La reciente aprobación por parte del Parlamento Europeo de la ley para regular la inteligencia artificial ("AI Act") y la actualización de la Política de Inteligencia Artificial impulsada por el Ministerio de Ciencia en Chile son hechos que nos llevan a reflexionar en la forma en que entendemos y queremos moldear el futuro de esta tecnología. La regulación de la inteligencia artificial no es sólo una necesidad ética y social, sino también una oportunidad económica de magnitud histórica. Sin embargo, el desafío radica en equilibrar la regulación, sin caer en la trampa de la sobrerregulación.
Europa, con su "AI Act", busca imponer un marco regulatorio basado en el riesgo, estableciendo restricciones severas en ciertos usos de la inteligencia artificial y exigiendo cumplimientos específicos para otros. Este enfoque, aunque bienintencionado, corre el riesgo de estancar la innovación, limitando la capacidad de la región para competir en el acelerado mercado global de la IA. El Informe McKinsey, que valora el impacto económico de la IA entre 17 y 25 trillones de dólares, con una contribución significativa de la IA generativa, destaca la magnitud de la oportunidad que Europa podría desaprovechar si se deja llevar por una regulación excesivamente cautelosa.
Chile, a menor escala, se encuentra en una encrucijada similar, buscando actualizar su política de inteligencia artificial a través de la consulta pública. Este proceso representa una oportunidad para aprender de los errores y aciertos de otros, diseñando un marco que fomente la innovación, mientras protege los derechos y la seguridad de los ciudadanos.
Para lograr esto, es esencial adoptar un enfoque pragmático y basado en evidencia, uno que permita la adaptabilidad y la revisión continua a medida que nuestra comprensión de la inteligencia artificial y sus impactos evoluciona. Es imperativo construir un ecosistema en el que la regulación sirva como una guía y no como un obstáculo insuperable para la innovación. Esto significa establecer mecanismos de gobernanza que sean lo suficientemente flexibles para adaptarse a los rápidos avances tecnológicos, mientras se mantienen firmes en los principios de ética y justicia.

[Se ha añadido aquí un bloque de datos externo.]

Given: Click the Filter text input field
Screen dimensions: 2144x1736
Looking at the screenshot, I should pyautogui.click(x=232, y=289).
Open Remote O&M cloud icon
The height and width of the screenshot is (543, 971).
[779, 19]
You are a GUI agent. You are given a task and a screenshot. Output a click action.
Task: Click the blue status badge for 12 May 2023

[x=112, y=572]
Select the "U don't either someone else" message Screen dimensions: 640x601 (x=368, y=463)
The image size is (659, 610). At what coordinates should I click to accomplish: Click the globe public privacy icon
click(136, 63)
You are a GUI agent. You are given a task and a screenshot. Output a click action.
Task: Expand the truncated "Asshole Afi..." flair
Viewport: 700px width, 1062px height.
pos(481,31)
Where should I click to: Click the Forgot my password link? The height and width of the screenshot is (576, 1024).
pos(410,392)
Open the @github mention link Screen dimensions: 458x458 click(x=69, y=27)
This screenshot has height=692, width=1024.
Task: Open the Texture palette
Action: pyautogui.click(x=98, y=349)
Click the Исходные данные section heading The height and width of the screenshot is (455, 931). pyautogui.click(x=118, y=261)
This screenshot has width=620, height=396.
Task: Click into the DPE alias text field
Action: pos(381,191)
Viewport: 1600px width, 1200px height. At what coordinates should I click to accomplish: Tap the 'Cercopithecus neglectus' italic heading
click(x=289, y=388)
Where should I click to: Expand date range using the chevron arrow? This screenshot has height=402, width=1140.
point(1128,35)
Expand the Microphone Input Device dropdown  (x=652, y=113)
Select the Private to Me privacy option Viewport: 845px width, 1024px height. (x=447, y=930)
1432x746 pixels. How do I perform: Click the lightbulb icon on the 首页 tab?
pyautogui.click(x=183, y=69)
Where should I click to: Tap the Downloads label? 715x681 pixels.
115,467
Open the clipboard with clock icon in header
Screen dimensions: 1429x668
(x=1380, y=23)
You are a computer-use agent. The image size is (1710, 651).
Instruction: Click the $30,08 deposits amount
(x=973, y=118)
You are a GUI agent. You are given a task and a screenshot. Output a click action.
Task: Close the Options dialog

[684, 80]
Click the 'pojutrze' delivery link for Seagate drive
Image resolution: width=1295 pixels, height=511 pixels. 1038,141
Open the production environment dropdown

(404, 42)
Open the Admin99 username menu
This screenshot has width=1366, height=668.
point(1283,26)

La manera en que elijamos regular la inteligencia artificial hoy definirá el paisaje económico, social y político del mañana. La invitación es que abordemos este desafío con una mente abierta, centrada en fomentar un entorno que maximice el potencial de la IA para el bien común, asegurando al mismo tiempo que sus aplicaciones sean justas, seguras y beneficiosas para todos. La sobrerregulación es una trampa que debemos evitar, si queremos que la inteligencia artificial sea un motor de progreso y no un freno para la innovación.